The fact that closed timelike curves (CTCs) are permitted by general relativity raises the question as to how quantum systems behave when time travel to the past occurs. Research into answering this question by utilizing the quantum circuit formalism has given rise to two theories: Deutschian-CTCs (D-CTCs) and “postselected” CTCs (P-CTCs). In this paper the quantum circuit approach is thoroughly reviewed, and the strengths and shortcomings of D-CTCs and P-CTCs are presented in view of their nonlinearity and time-travel paradoxes. In particular, the “equivalent circuit model”—which aims to make equivalent predictions to D-CTCs, while avoiding some of the difficulties of the original theory—is shown to contain errors. The discussion of D-CTCs and P-CTCs is used to motivate an analysis of the features one might require of a theory of quantum time travel, following which two overlapping classes of alternate theories are identified. One such theory, the theory of “transition probability” CTCs (T-CTCs), is fully developed. The theory of T-CTCs is shown not to have certain undesirable features—such as time-travel paradoxes, the ability to distinguish nonorthogonal states with certainty, and the ability to clone or delete arbitrary pure states—that are present with D-CTCs and P-CTCs. The problems with nonlinear extensions to quantum mechanics are discussed in relation to the interpretation of these theories, and the physical motivations of all three theories are discussed and compared.

Figure 1

Schematic diagram for the standard form circuit described in the text.
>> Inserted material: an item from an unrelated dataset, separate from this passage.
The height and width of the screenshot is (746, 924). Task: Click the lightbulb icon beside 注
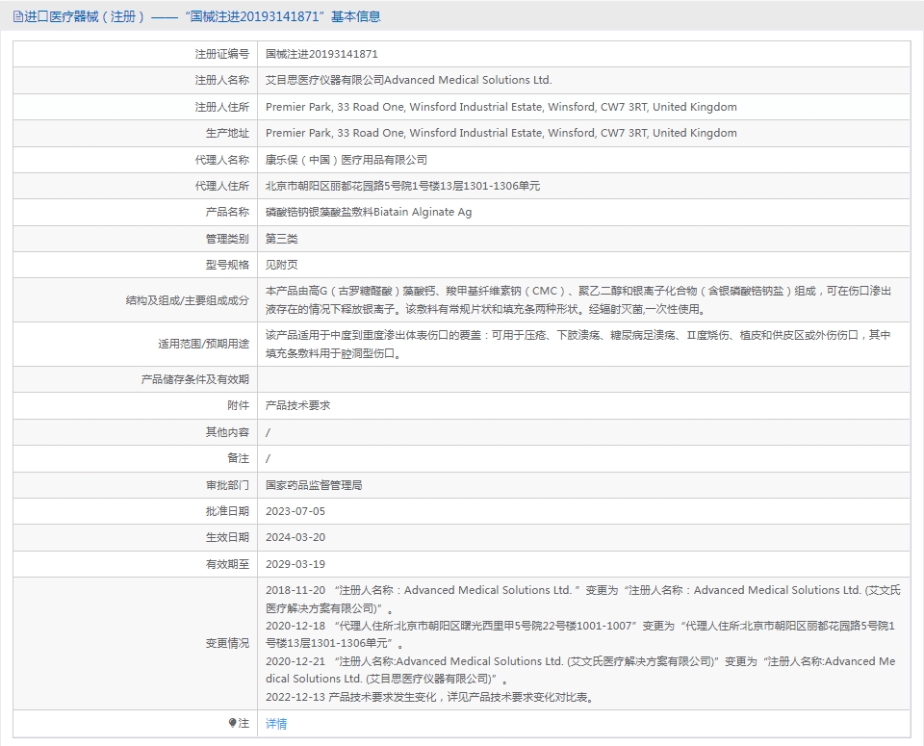[232, 723]
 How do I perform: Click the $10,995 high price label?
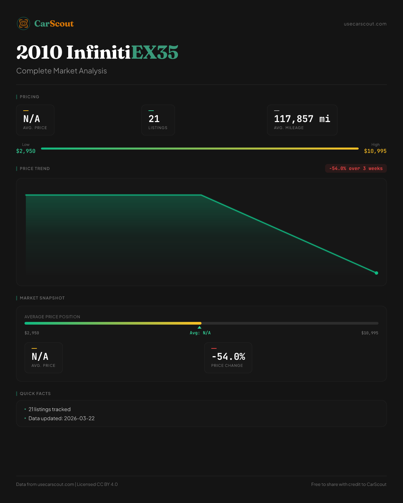(x=375, y=151)
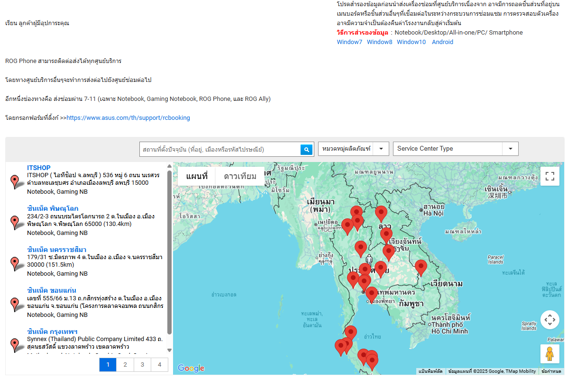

The $n$ CR and $m$ CV qubits are shown entering the gate labeled by unitary $U$. The double bars represent the time-travel event and may be thought of as two depictions of the same spacelike hypersurface, thus forming a CTC. The dashed lines represent the spacelike boundaries of the region in which time travel takes place; CV qubits are restricted to that region.

Figure 2

Circuit diagram for the unproven theorem circuit of Ref. [16] in the standard form. The book qubit is labeled $B$, mathematician labeled $M$, and time traveler labeled $T$. The input to the circuit is taken to be the pure state ${|0\rangle }_B{|0\rangle }_M$. The notation used for the gates is the standard notation as defined in Ref. [14] and describes a unitary $U=swa{p}_{MT}cno{t}_{BM}cno{t}_{TB}$.

Figure 3

The equivalent circuit model. (a) A circuit equivalent to the standard form of Fig. 1 with $V=swapU$. (b) The same circuit “unwrapped” in the equivalent circuit model. There is an infinite ladder of unwrapped circuits, each with the same input state ${\rho }_i$. To start the ladder, an initial CV state ${\sigma }_0$ is guessed. The CV state of the $N\mathrm{th}$ rung of the ladder is ${\sigma }_N$. The output state ${\rho }_f$ is taken after a number $N\to \infty$ of rungs of the ladder have been iterated.

Figure 4

Schematic diagram illustrating the protocol defining the action of P-CTCs as described in the text. When Alice measures the final state of the $B$ and $A$ qubits to be $|\Phi \rangle$, the standard teleportation protocol would have Bob (who holds the other half of the initially entangled state) then holding the state with which Alice measured the $A$ system. There are two unusual things about this situation: first, that Bob's system is the same one that Alice wants to teleport, just at an earlier time, and, second, that Alice can get the outcome $|\Phi \rangle$ with certainty and so no classical communication to Bob is required to complete the teleportation.